# How to solve |ax-b|=0 when a,x,b are complex

## Main Question or Discussion Point

Hello,

I have the following equation where a and b are complex constants, and x is a complex variable:

$$\left\| a x - b\right\|^2=0$$

which can be rewritten as:

$$(ax-b)\overline{(ax-b)} = 0$$

or alternatively:

$$|a|^2 |x|^2 - 2\Re\{abx\} + |b|^2 = 0$$

How would you solve this equation for x?
I set $x=r e^{i\theta}$, and tried to find values for r and θ that satisfy the equation, but it doesn't feel like a straightforward approach.

Any hint?

*** Note: *** the title of this thread contains a mistake and I cannot correct it now: I meant to write |ax-b|2

Bacle2
Well, what is the only complex number who's modulus/length is identically zero?

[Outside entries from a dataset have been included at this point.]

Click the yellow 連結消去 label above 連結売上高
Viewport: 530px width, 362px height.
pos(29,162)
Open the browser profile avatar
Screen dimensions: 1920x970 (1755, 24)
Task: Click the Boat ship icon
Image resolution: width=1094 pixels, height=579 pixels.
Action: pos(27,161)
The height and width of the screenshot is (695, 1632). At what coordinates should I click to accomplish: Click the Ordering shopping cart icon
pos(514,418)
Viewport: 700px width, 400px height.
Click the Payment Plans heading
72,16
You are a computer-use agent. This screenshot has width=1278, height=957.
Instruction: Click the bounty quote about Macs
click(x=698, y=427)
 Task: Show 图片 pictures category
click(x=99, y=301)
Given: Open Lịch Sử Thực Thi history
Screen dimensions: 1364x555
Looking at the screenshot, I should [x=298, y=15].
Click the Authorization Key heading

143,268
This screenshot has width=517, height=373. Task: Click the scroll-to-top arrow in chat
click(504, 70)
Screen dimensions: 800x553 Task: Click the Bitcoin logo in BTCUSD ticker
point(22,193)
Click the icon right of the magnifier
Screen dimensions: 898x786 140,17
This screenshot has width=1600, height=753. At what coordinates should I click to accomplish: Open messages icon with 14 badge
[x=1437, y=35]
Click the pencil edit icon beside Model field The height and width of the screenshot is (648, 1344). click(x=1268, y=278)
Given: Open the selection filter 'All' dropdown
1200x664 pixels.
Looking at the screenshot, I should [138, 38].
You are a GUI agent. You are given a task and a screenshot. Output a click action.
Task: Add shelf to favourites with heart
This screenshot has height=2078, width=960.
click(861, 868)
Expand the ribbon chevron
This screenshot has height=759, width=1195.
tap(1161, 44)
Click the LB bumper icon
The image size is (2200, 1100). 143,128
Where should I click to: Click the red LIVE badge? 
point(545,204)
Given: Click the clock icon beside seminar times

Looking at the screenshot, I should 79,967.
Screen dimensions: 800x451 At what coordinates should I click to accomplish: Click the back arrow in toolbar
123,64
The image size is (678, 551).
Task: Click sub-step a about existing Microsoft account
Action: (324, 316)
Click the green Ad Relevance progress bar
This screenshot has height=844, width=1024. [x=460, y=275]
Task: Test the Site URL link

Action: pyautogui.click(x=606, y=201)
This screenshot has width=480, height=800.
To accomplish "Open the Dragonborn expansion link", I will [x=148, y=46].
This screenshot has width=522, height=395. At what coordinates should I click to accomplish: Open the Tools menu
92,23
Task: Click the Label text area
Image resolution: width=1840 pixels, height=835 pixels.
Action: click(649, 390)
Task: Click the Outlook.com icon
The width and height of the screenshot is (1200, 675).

I suppose it was sufficient to impose ax-b=0, so that x=b/a ...

Bacle2
Yes; that depends on the form of the solution that you are looking for; you could also use the fact that the real- and imaginary- parts should each equal zero. It depends on the format you want for the solution.

Bacle2
I'm sorry, I did not read your question carefully-enough: I was suggesting to pre-multiply the
initial expression az-b , separate into real- and imaginary- parts , find the modulus, and set each part equal to zero separately. This way you get a little more information on each of a,b,c. But I'm trying to think if there may be a more geometric way of finding a solution, i.e., if the points a,b, z satisfying your equation can be characterized as being part of some curve ( in the same way as , e.g., |z|=1 trivially describes a circle).

Hi Bacle2,

thanks for the explanations. Now it's pretty clear.

I was thinking of possible "geometric interpretations" of the problem...I think that if you consider a simplified case like |z-b|=Δ, where Δ is a positive real number (we assumed a=1), then the solution of this equation are the points lying on a circle having center in b and radius Δ. Clearly, if we set Δ=0 the solution is z=b (the centre of the circle). Introducing the term a does not change the situation too much, in fact, the term az would then represent a rotation around the origin, plus a rescaling of the modulus of z.